Alors Jésus fut emmené par l’Esprit dans le désert, pour être tenté par le diable. Dans la deuxième tentation, le diable cite le psaume 90 : « Si tu es Fils de Dieu, jette-toi en bas ; car il est écrit : Il donnera des ordres à ses anges à ton sujet ; Et ils te porteront sur les mains, De peur que ton pied ne heurte contre une pierre. » Quoniam angelis suis mandavit de te, ut custodiant te in omnibus viis tuis. In manibus portabunt te, ne forte offendas ad lapidem pedem tuum. Et une fois le diable vaincu, « des anges vinrent auprès de Jésus, et le servaient ».
Le psaume 90 est la source unique de tous les chants de la messe de ce premier dimanche de carême, et il est même presque entier dans le trait. « Nous le répéterons à l’introït, au graduel, à l’offertoire et à la communion, comme pour faire acte de protestation et de réparation pour la suggestion téméraire. D’autre part, le psaume 90 exprime si bien les sentiments de l’âme qui revient à Dieu par la pénitence et met en lui toute sa confiance, que l’Église en a fait comme le chant quadragésimal par excellence », dit le bienheureux cardinal Schuster. Plusieurs de ses versets rythmeront en effet toutes les heures de l’office du carême.

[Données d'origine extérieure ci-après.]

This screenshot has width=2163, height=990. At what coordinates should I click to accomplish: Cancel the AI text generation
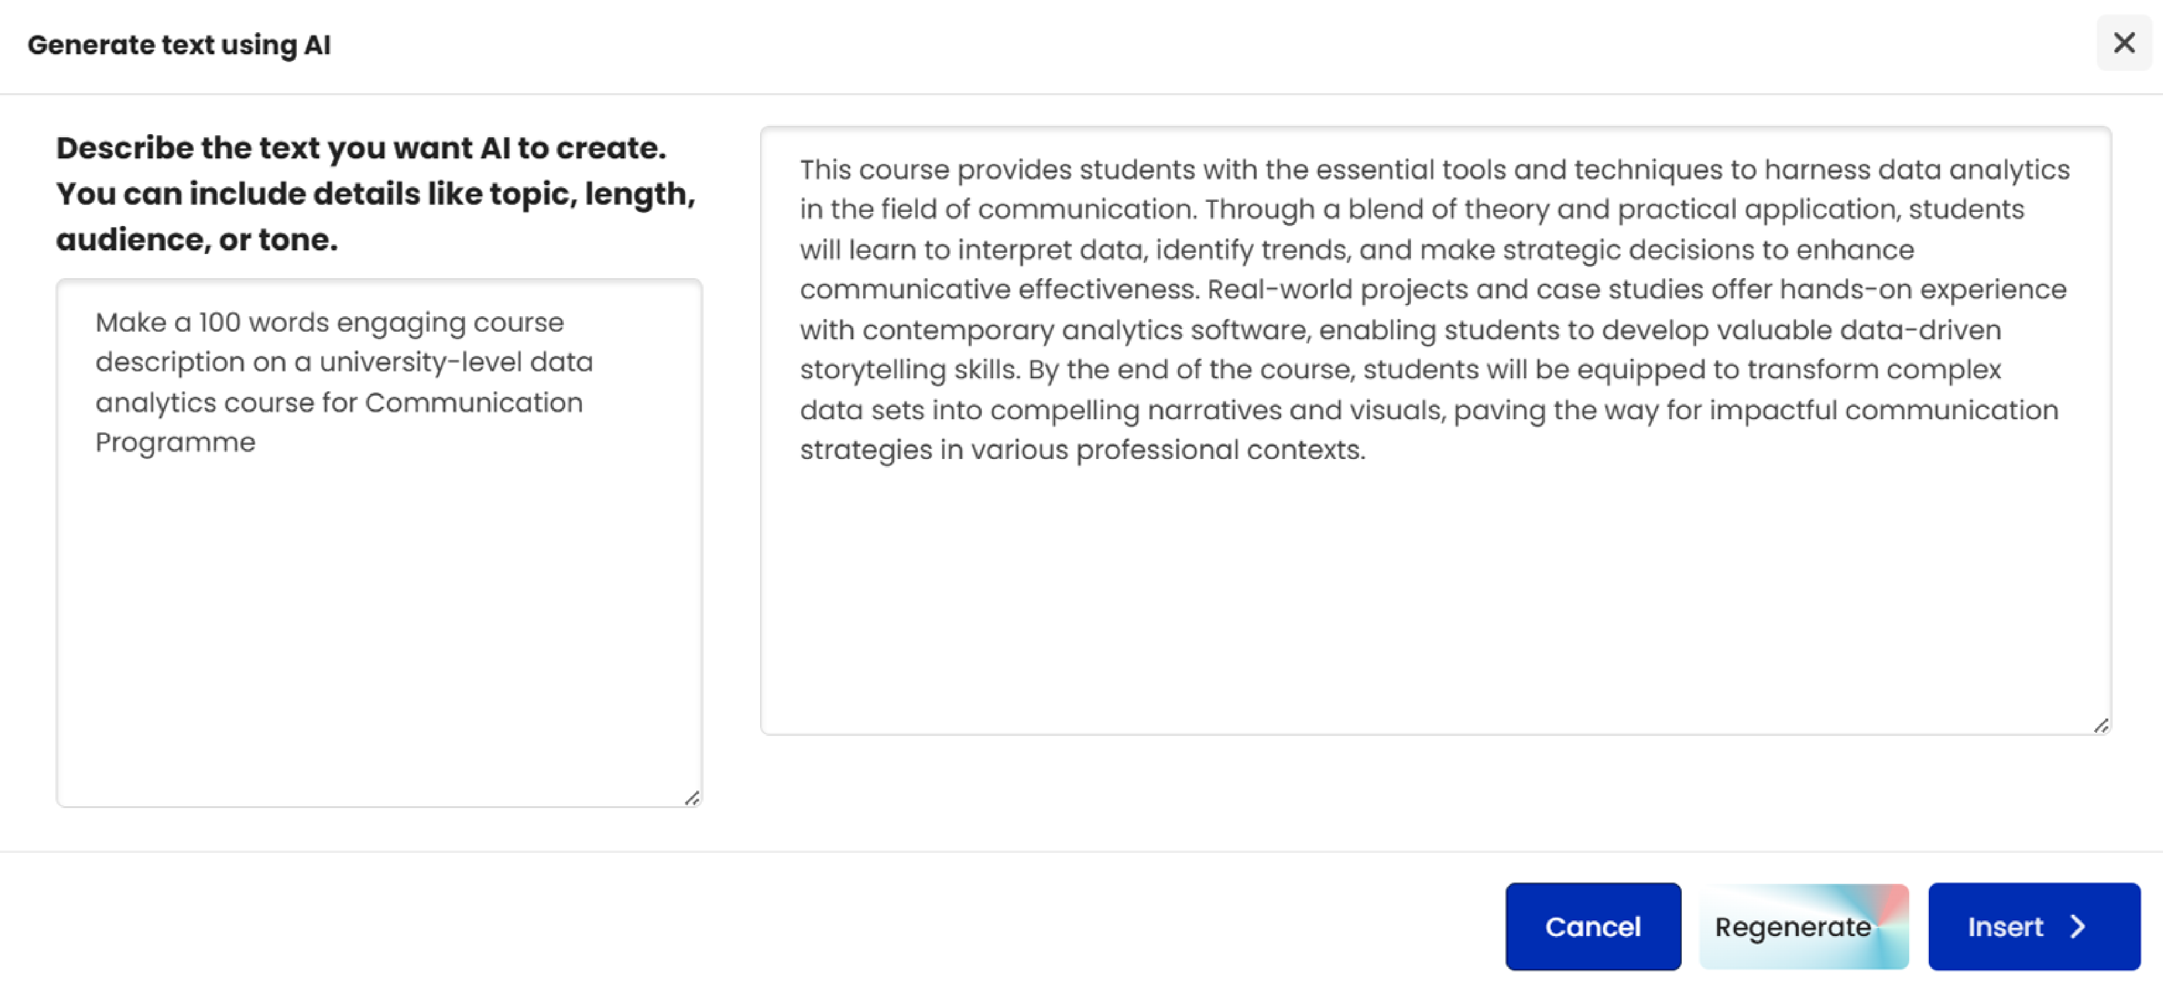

« C’est notre char de combat pendant tout le temps de Carême, ajoute Pius Parsch. Le psaume décrit le champ de bataille horrible ; des milliers tombent à droite et à gauche (cadent a latere tuo mille, et decem millia a dextris tuis), les flèches sifflent (sagitta volante) ; il faut marcher sur des aspics et des dragons (super aspidem et basiliscum ambulabis). Néanmoins, la troupe des héros ne craint rien : elle est enveloppée des ailes de Dieu (scapulis suis obumbrabit tibi, et sub pennis ejus sperabis) et les anges la gardent sur son chemin (angelis suis mandavit de te, ut custodiant te in omnibus viis tuis). Son épée est la confiance en Dieu (Dicet Domino : Susceptor meus es tu, et refugium meum ; Deus meus, sperabo in eum (…) Quoniam in me speravit, liberabo eum…). »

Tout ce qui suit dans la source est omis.